Ce sont eux qui ont tissé cette fidélité et en ont été témoins. C'est pourquoi dans l'offrande de la messe célébrée en communauté, j'ai offert des photos et des adresses de personnes avec lesquelles j'ai partagé cette histoire d'amour. Ils sont là dans mon cœur.
Ça a été une belle expérience que d’expérimenter la joie du don : ce que le Seigneur donne à ceux qui se laissent séduire par lui, a dépassé le centuple et même le million. Dieu est toujours surprenant et étonnant.
La date du 7 juin cette année a coïncidé avec la fête de la Trinité. Quel grand cadeau, je le porte comme un mystère : Dieu, et ça ressemble aussi à la parole de mon anneau : "De Yahvé" (Is. 45,5). La liturgie du mystère de Dieu m'a été donnée.

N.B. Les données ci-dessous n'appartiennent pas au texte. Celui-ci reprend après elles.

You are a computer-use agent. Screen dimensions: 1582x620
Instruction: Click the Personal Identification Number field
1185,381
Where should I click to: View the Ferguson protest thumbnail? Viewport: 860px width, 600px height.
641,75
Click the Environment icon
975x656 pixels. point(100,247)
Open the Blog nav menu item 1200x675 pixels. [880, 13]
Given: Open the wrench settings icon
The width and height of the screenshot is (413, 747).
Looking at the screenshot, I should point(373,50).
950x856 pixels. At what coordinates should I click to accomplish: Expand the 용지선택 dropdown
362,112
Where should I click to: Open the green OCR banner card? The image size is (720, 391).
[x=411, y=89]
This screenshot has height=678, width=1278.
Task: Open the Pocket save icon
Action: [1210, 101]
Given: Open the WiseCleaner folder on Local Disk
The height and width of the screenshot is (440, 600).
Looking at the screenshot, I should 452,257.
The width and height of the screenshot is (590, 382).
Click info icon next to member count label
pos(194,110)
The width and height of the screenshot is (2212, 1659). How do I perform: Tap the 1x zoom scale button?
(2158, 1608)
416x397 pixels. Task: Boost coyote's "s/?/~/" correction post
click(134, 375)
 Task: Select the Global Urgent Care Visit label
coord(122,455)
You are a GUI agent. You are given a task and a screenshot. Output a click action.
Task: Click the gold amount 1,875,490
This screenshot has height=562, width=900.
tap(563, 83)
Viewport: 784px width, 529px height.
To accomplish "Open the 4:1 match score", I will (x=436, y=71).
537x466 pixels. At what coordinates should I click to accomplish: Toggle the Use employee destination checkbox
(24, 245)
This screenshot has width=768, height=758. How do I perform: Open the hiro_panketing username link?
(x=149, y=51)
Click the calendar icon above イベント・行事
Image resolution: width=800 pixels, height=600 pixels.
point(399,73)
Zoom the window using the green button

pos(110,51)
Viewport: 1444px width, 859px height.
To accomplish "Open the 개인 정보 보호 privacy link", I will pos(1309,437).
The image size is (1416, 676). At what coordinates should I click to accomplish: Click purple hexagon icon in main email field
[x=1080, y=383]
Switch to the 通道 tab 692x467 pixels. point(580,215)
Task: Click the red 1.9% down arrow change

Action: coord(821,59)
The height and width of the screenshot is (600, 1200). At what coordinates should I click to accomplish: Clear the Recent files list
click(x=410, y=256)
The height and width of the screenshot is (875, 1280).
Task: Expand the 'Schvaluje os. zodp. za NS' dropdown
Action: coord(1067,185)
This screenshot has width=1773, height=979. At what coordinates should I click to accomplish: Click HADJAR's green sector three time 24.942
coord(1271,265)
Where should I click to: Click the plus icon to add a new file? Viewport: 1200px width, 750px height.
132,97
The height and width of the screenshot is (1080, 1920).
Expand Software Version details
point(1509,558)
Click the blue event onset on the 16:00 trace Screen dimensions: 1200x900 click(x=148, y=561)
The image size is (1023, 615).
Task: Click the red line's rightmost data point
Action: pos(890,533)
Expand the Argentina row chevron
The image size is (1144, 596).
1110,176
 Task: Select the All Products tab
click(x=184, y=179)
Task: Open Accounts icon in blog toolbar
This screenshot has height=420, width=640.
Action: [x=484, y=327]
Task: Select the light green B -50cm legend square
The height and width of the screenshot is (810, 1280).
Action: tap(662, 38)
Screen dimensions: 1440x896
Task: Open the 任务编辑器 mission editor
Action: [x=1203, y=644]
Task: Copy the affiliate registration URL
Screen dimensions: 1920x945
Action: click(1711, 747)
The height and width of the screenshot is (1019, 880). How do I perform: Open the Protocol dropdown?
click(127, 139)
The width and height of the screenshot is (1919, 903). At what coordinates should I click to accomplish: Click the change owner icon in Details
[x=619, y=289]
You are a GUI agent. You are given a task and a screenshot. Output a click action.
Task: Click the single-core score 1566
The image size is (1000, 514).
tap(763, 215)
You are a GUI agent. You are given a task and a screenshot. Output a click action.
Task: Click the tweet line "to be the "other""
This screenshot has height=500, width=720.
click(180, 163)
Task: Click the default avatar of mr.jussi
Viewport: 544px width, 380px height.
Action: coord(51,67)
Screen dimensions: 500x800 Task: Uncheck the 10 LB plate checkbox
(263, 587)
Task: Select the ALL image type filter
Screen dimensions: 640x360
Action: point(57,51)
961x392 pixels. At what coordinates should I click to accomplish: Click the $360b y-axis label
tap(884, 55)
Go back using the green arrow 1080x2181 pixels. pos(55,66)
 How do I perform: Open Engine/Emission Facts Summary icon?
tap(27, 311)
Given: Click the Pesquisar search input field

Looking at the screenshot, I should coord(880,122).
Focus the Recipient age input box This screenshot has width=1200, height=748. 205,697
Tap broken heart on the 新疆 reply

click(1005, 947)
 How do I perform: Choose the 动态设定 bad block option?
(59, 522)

J'ai toujours été fascinée et reconnaissante pour sa bonté et celle de mes sœurs qui ont rendu possible cette surprise et cette rencontre avec tant de personnes malgré les distances et le manque de communication. C'est tout, et rien de plus. Seule une poignée de sœurs qui ont célébré l'Eucharistie avec moi et de nombreuses autres qui, de loin, se sont réjouies avec moi de la fidélité du Seigneur.
Au milieu de tant de douleur, nous avons célébré le mystère de la vie et de la fidélité de notre Dieu.